Date of Graduation

5-2017

Document Type

Thesis

Degree Name

Bachelor of Science in Biomedical Engineering

Degree Level

Undergraduate

Department

Biomedical Engineering

Advisor/Mentor

Rajaram, Narasimhan

Committee Member/Reader

Quinn, Kyle

Committee Member/Second Reader

Wolchok, Jeffrey

Abstract

Intratumoral heterogeneity is ubiquitously present within primary tumors and contributes to intractable behaviors such as metastasis and mutability spatiotemporally. Mounting evidence has shown that heterogeneous cell populations can adversely affect cell metabolism and metastatic potential. The cell’s only fluorescent molecules within the electron transport chain, flavin adenine dinucleotide (FAD) and nicotinamide adenine dinucleotide (NADH), can allow the quantitation of cell metabolism. We demonstrate the use of the optical redox ratio (FAD/(NADH+FAD)) to determine the metabolic behaviors of a heterogeneous panel of cells with varying metastatic programs at normal conditions and following acute hypoxia. At normal conditions, we reveal an attenuation in the optical redox ratio as metastatic potential decreases, not including the non-metastatic cell line.

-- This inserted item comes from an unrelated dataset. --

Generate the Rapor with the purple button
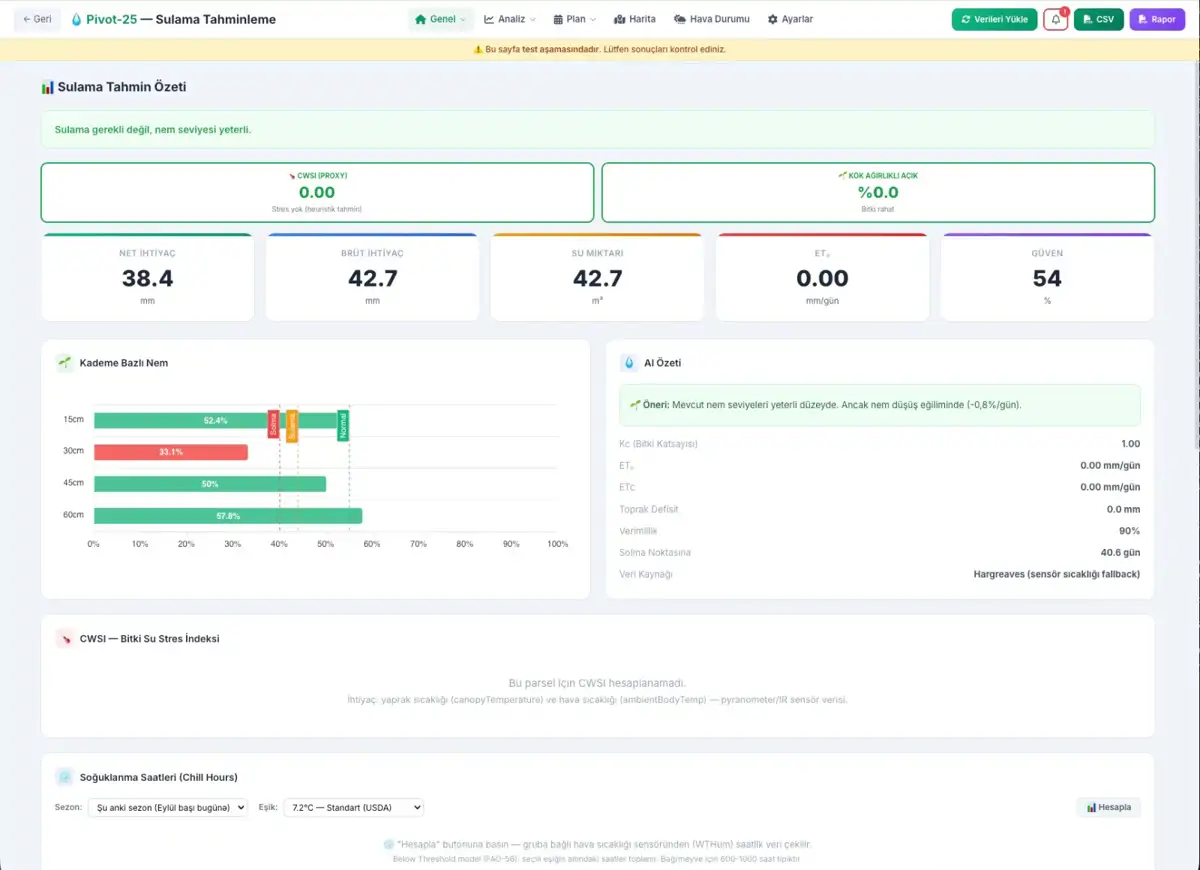This screenshot has width=1200, height=870. click(1157, 19)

We reveal that reoxygenating the clonogenic cells after hypoxia enabled further differences in the optical redox ratio for the highly metastatic (increased by 43 ± 9%), semi-metastatic (increased by 33 ± 4%), and non-metastatic (decreased by 14 ± 7%) cell lines. This work coalesces two potential strategies for cancer treatment: 1) the optical redox ratio to assess cell metabolic features and therapy-induced changes 2) the method of inducing a “stress” test to identify further differences in heterogeneous cell populations.